Of course, not all of life feels like a particularly spiritual moment. Some parts of life we experience as extraordinarily mundane – though even this can be subjective. For one person, there is nothing more dull than doing the dishes, while for another this is the supreme moment of relaxation. This is what it means for Salvationists to be ‘pan-sacramental’. It means that all of life is potentially sacramental in character. If God is really omnipresent, then all moments, all places, are capable of revealing something sacred. However, I’d be the first to admit that this doesn’t seem to be an even scale – some things seem to be more ready to open up those thin places that others.

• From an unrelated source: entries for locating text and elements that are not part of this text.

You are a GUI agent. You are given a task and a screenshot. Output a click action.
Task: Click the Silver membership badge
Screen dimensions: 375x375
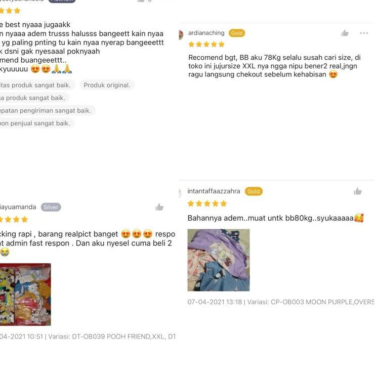click(51, 207)
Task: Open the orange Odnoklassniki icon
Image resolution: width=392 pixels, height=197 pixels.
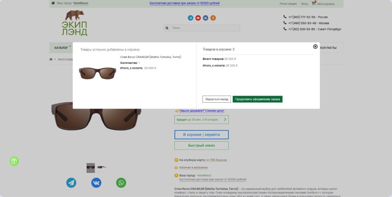Action: 213,18
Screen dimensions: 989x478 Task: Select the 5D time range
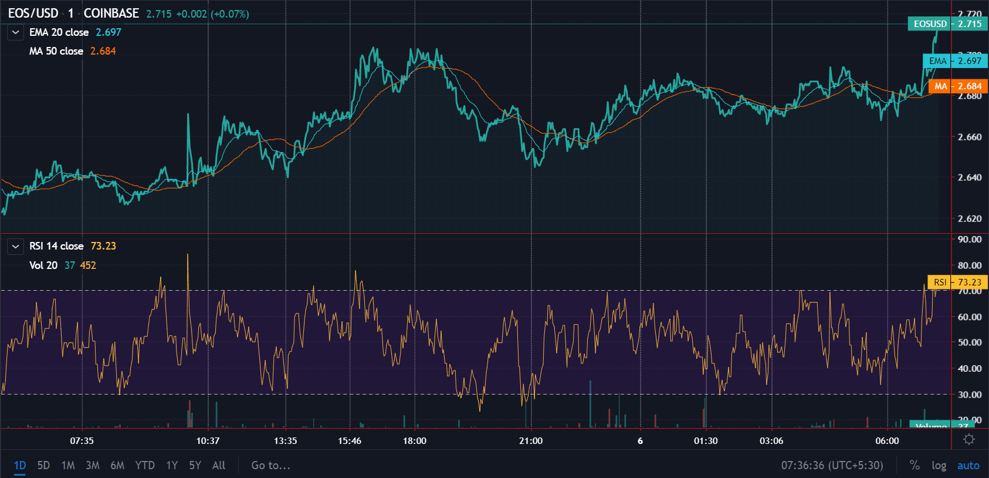point(43,465)
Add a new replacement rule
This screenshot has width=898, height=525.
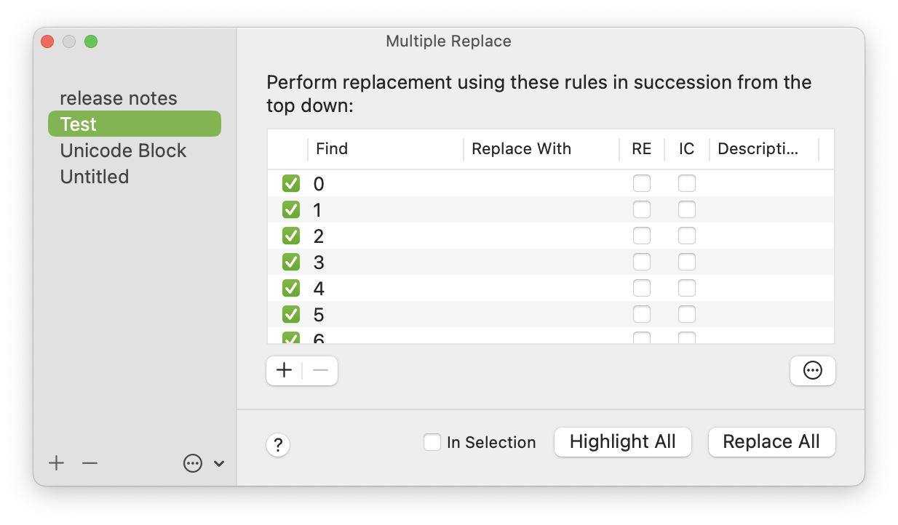point(284,370)
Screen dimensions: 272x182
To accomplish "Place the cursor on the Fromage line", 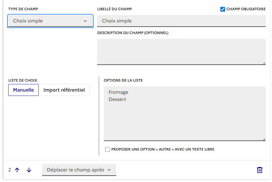I will (118, 92).
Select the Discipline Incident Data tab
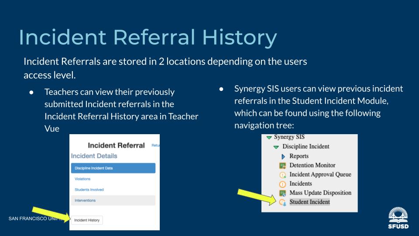 click(x=113, y=168)
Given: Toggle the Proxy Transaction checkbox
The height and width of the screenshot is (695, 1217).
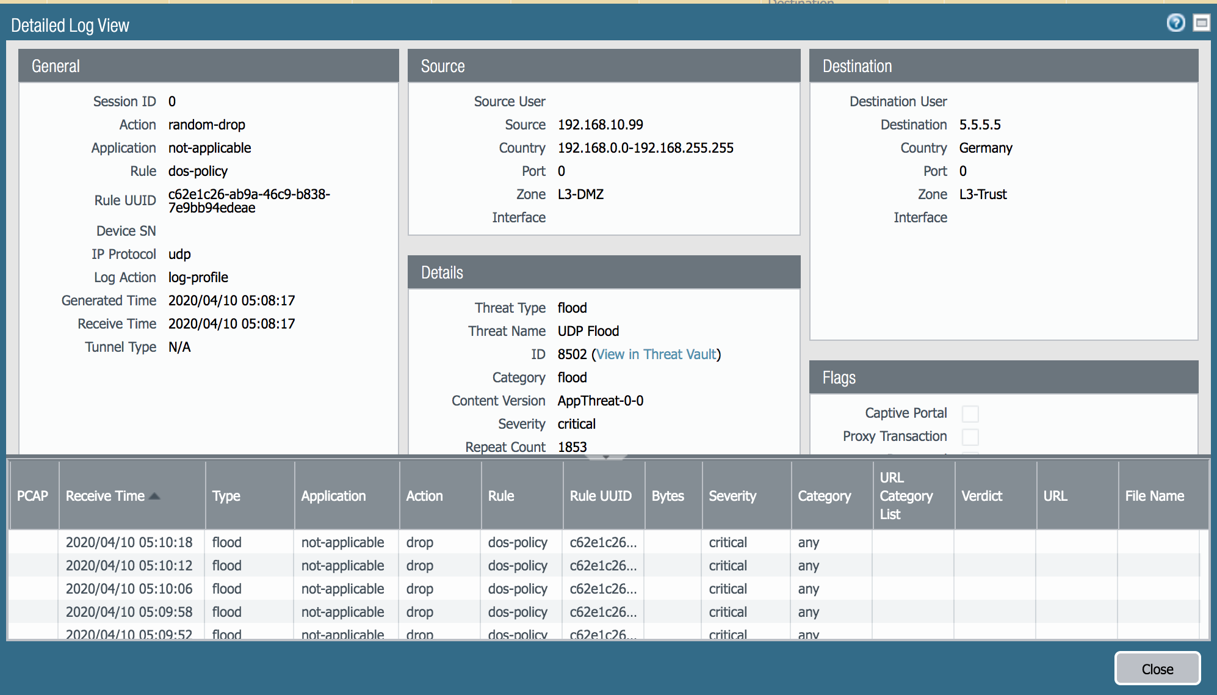Looking at the screenshot, I should [x=970, y=437].
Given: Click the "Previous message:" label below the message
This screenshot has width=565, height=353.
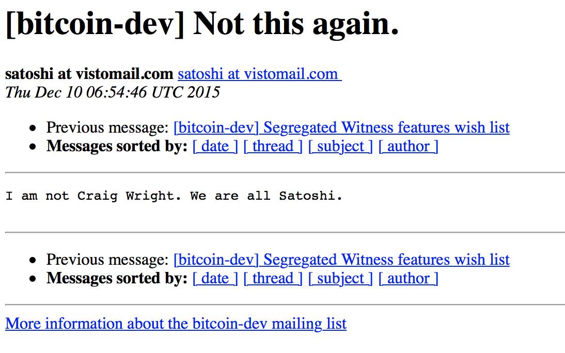Looking at the screenshot, I should coord(107,260).
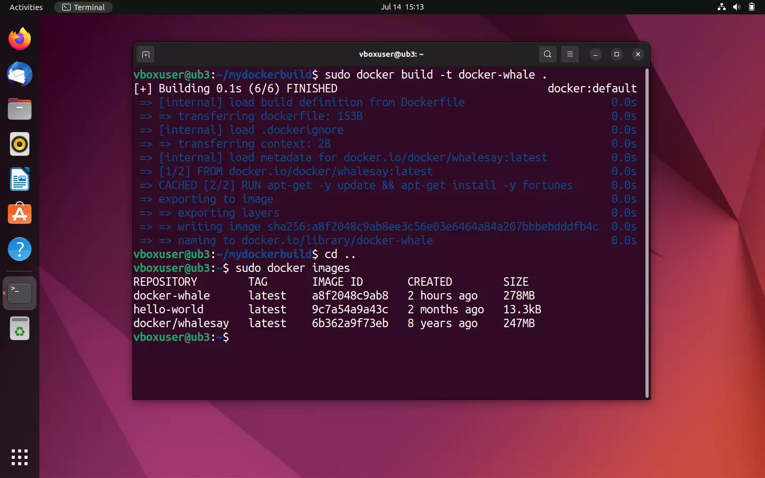Open the terminal search
The width and height of the screenshot is (765, 478).
547,54
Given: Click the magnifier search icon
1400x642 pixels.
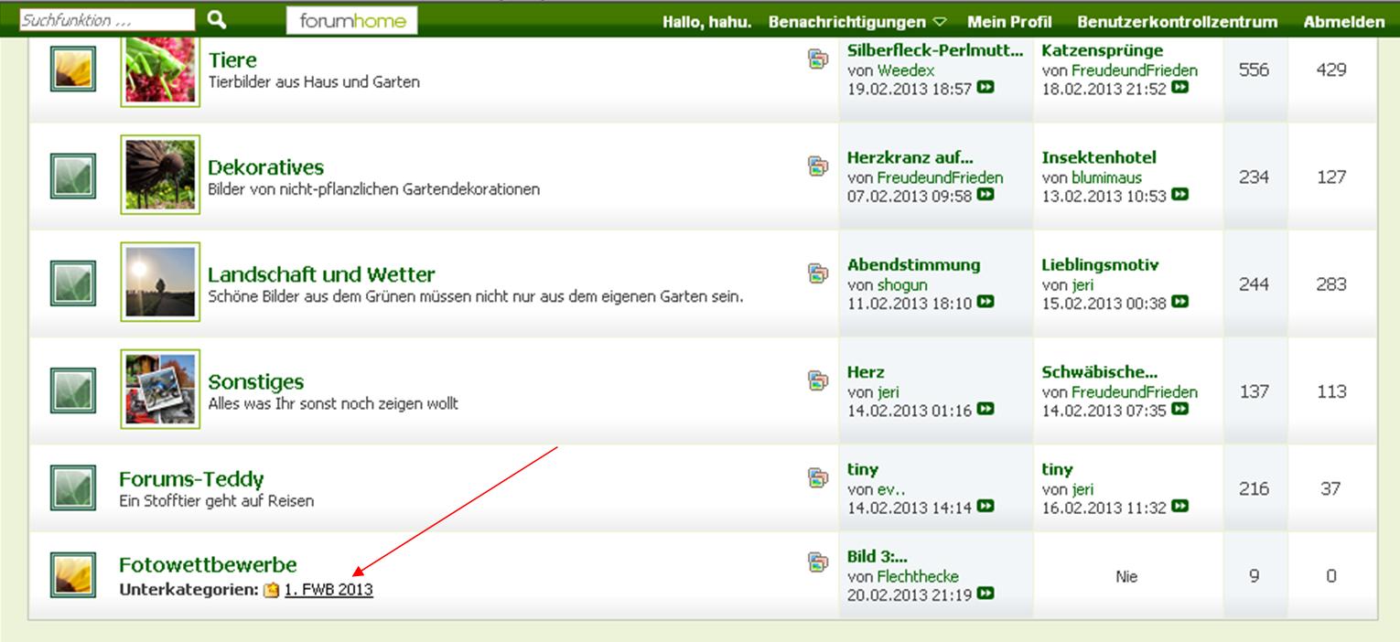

So if you believe that God is compassionate, then a life full of compassion will be more likely to reveal God. If you believe that God is concerned about justice, equity and everyone getting a fair go, then invest yourself in these things. If you believe that God is love, then show love without reserve. Most of all, don’t be bound by dualisms that set us apart from other people, whatever they are. For if nothing else, God is a God of surprises and loves more faithfully, more indiscriminately and more fully than we can ever imagine.